Small and Medium Enterprises (SMEs) are the backbone of Kenya's economy. However, due to their nature of business operations SMEs typically lower their costs on information technology to the extent that they outsource any digital services, occasionally encourage employees to use Bring Your Device (BYOD) and depend on cloud services at work as a strategy to save finances on technology devices. This makes the SMEs susceptible to cyber-crime. The purpose of this study was to investigate the influence of cybercrime on the operational performance of Nairobi-based SMEs. The specific objectives included determining the impact of data breaches, identity theft, phishing, and malware attacks on the performance of SMEs. The study used a cross-sectional descriptive research approach, focusing on SME owners in Nairobi County's Kamukunji constituency. The study used a simple random sampling approach to choose 358 SMEs in the Kamukunji constituency as its sample population. Data was collected via questionnaires, a key informant interview guide, and secondary sources, and it included both quantitative and qualitative features. Quantitative data was evaluated and displayed in tables and figures using descriptive and inferential statistics.

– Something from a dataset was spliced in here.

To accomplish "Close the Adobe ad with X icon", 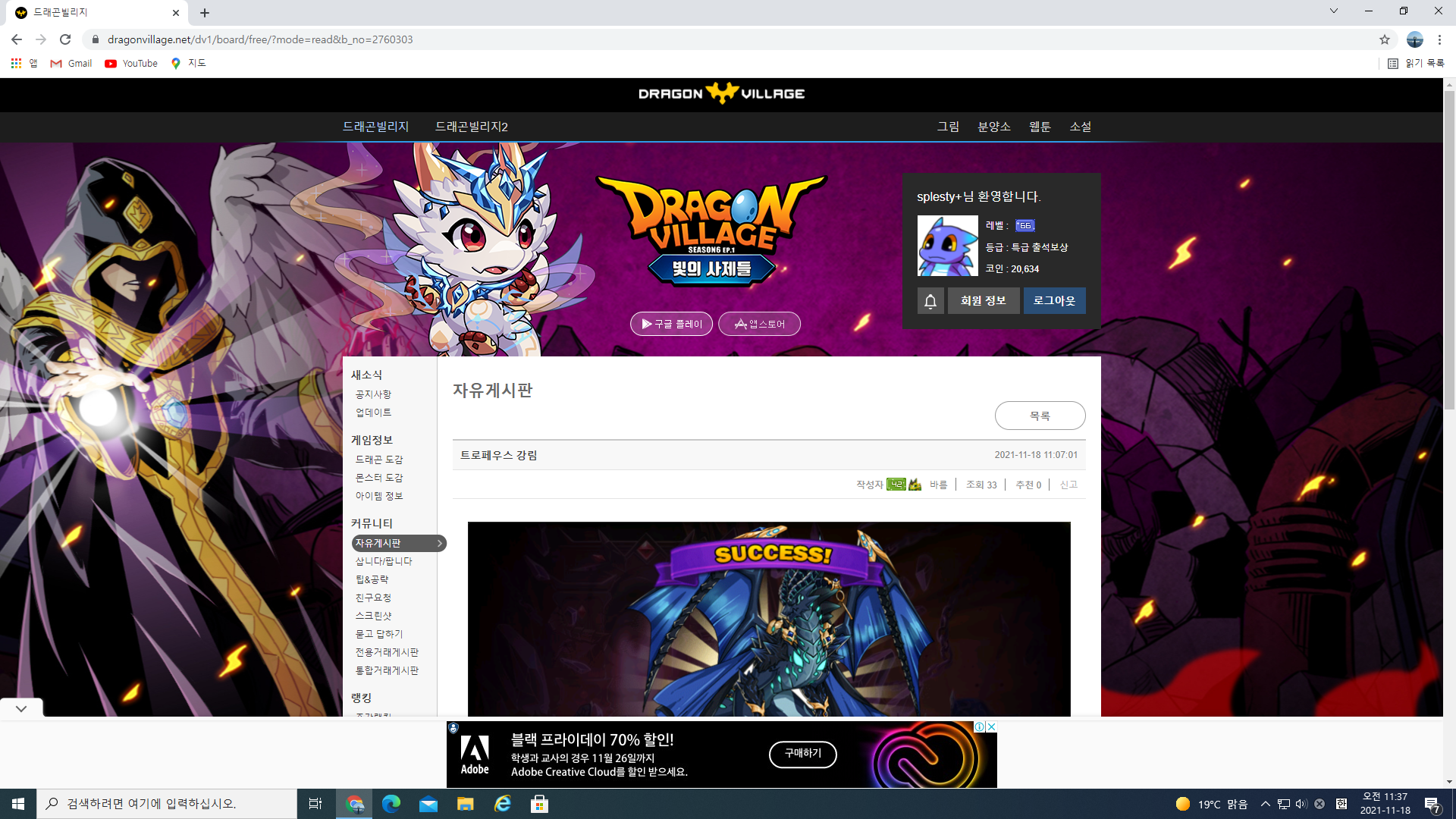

Meanwhile, qualitative data gathered through interviews and open-ended questions was analyzed and presented in narrative form. Cronbach's Alpha dependability was used to determine the instruments' reliability. The study's findings revealed that cybercrime has a negative influence on the performance of SMEs. Specifically, the findings indicate that data breaches had a significant impact on consumer behavior, which in turn affected the success of SMEs. The study also revealed that data breaches occurred due to the easy access of SME information on social media platforms. This had resulted in more businesses being vigilant of the customers making electronic payments. Further, the findings revealed that phishing and malware attacks were a problem faced by SMEs who had not invested in establishing effective cyber security strategies. In this regard, the study recommends that SMEs should work hand in hand with ICT specialists/experts to ensure that their business information is secure and protected. This provides a good working environment since the focus of the SMEs will be in generating income, hence improving performance.